An industrial control system (ICS) was found to be carrying multiple high-severity flaws, which would allow potential threat actors to not only access the target endpoint (opens in new tab) – but to enable physical access to otherwise off-limits premises.
Cybersecurity researchers from Trellix recently dug into Carrier’s LenelS2 access control panels, manufactured by HID Mercury and, as per the researchers, used by organizations across healthcare, education, transportation, and government physical security.
What they found was a total of eight vulnerabilities, one of which even has the maximum vulnerability score of 10.
Attacking the hardware
“For this project, we anticipated a strong potential for finding vulnerabilities, knowing that the access controller was running a Linux Operating System and root access to the board could be achieved by leveraging classic hardware hacking techniques,” the researchers said in a blog post.
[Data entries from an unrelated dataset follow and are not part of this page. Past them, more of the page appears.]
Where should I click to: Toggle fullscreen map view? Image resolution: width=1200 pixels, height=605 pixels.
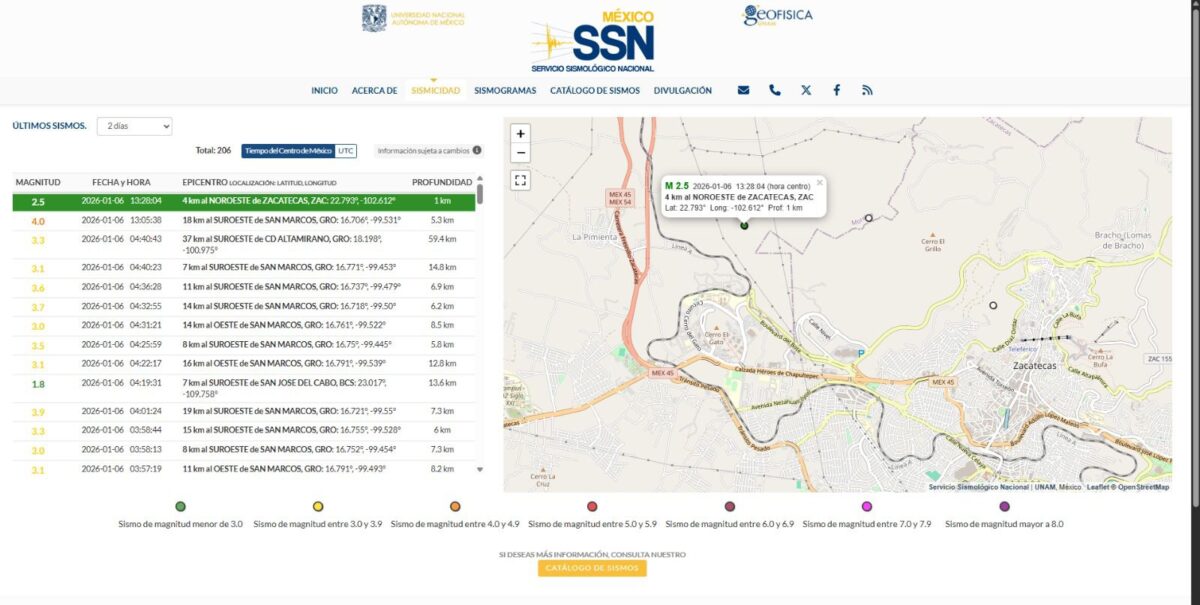[x=520, y=180]
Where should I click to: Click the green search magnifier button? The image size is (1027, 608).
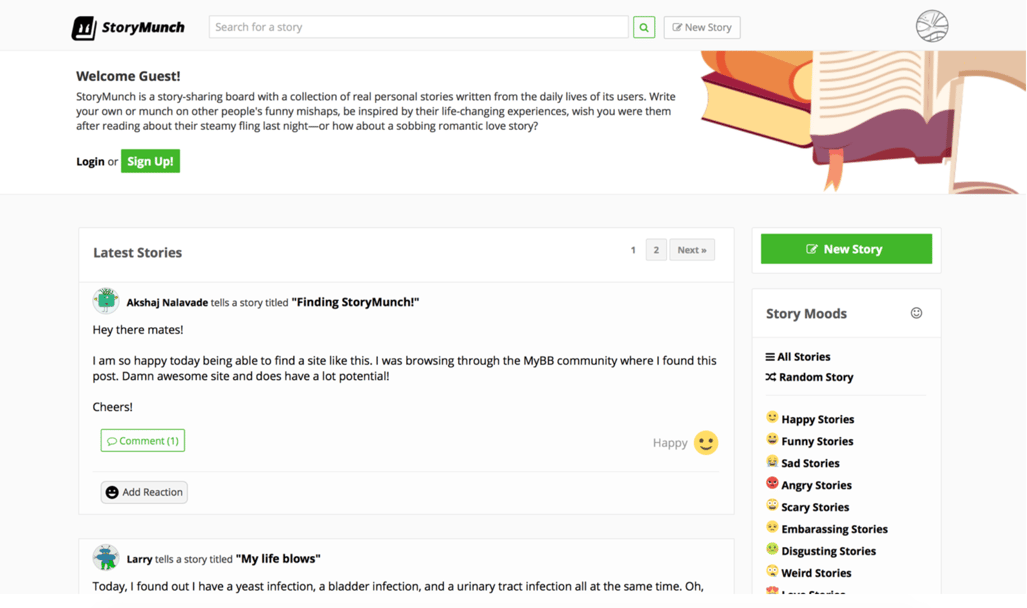(x=644, y=28)
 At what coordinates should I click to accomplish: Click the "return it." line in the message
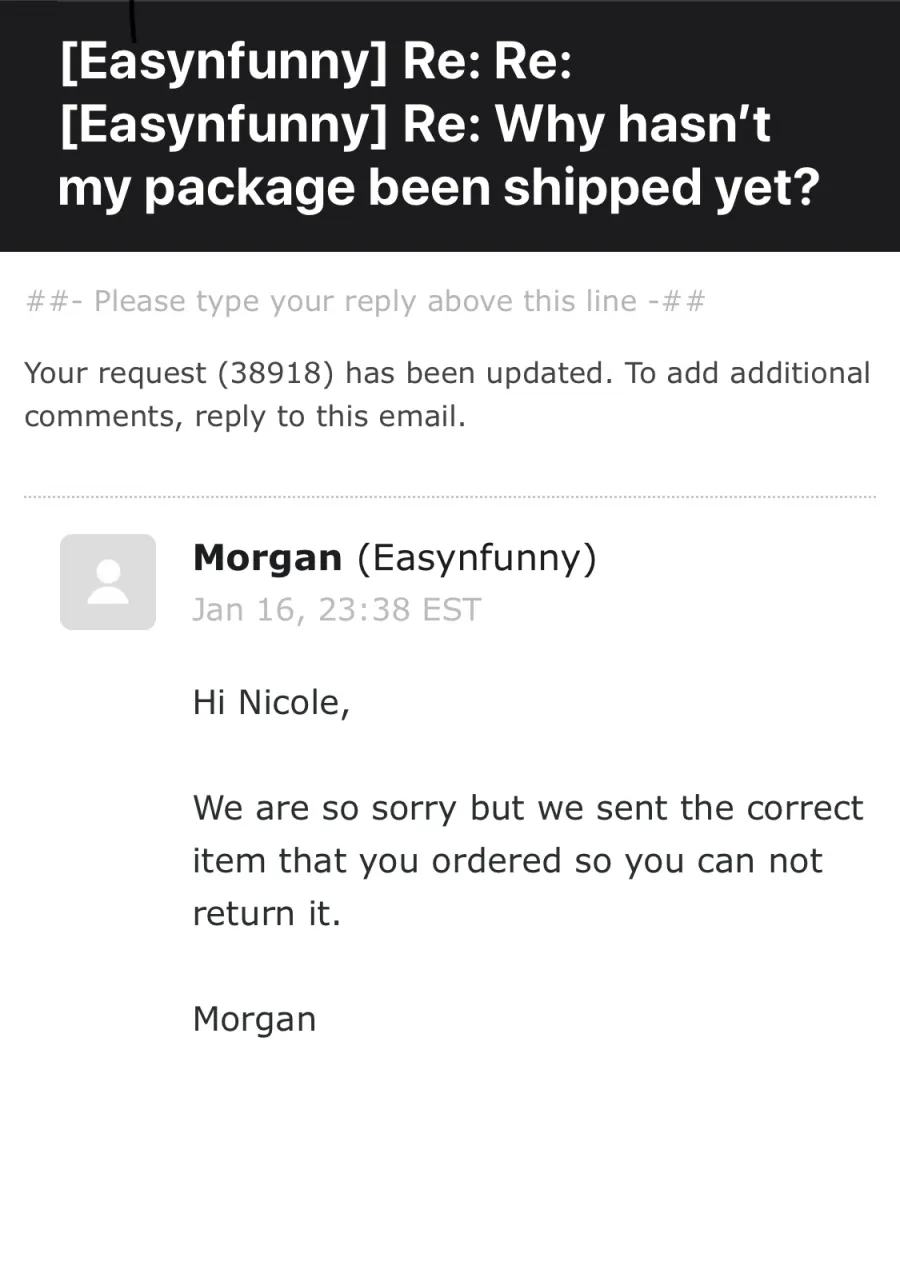(x=267, y=914)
“While we believed flaws could be found, we did not expect to find common, legacy software vulnerabilities in a relatively recent technology.”
They first attacked the hardware, namely the built-in ports (opens in new tab), which allowed them to access on-board debugging ports. From there, they managed to access the firmware and system binaries, which gave them the ability to reverse-engineer and live debug the firmware.
It’s then that the researchers found six unauthenticated and two authenticated vulnerabilities, all of which could be exploited remotely.
“By chaining just two of the vulnerabilities together, we were able to exploit the access control board and gain root level privileges on the device remotely,” the researchers further said.
“With this level of access, we created a program that would run alongside of the legitimate software and control the doors. This allowed us to unlock any door and subvert any system monitoring.”
Besides CVE-2022-31481, which has a severity score of 10, the researchers also discovered CVE-2022-31479, and CVE-2022-31483, with severity scores of 9.0 and 9.1, respectively.
Trellix, whose product was vetted by the US federal government, urged all customers to apply vendor-issued patches immediately.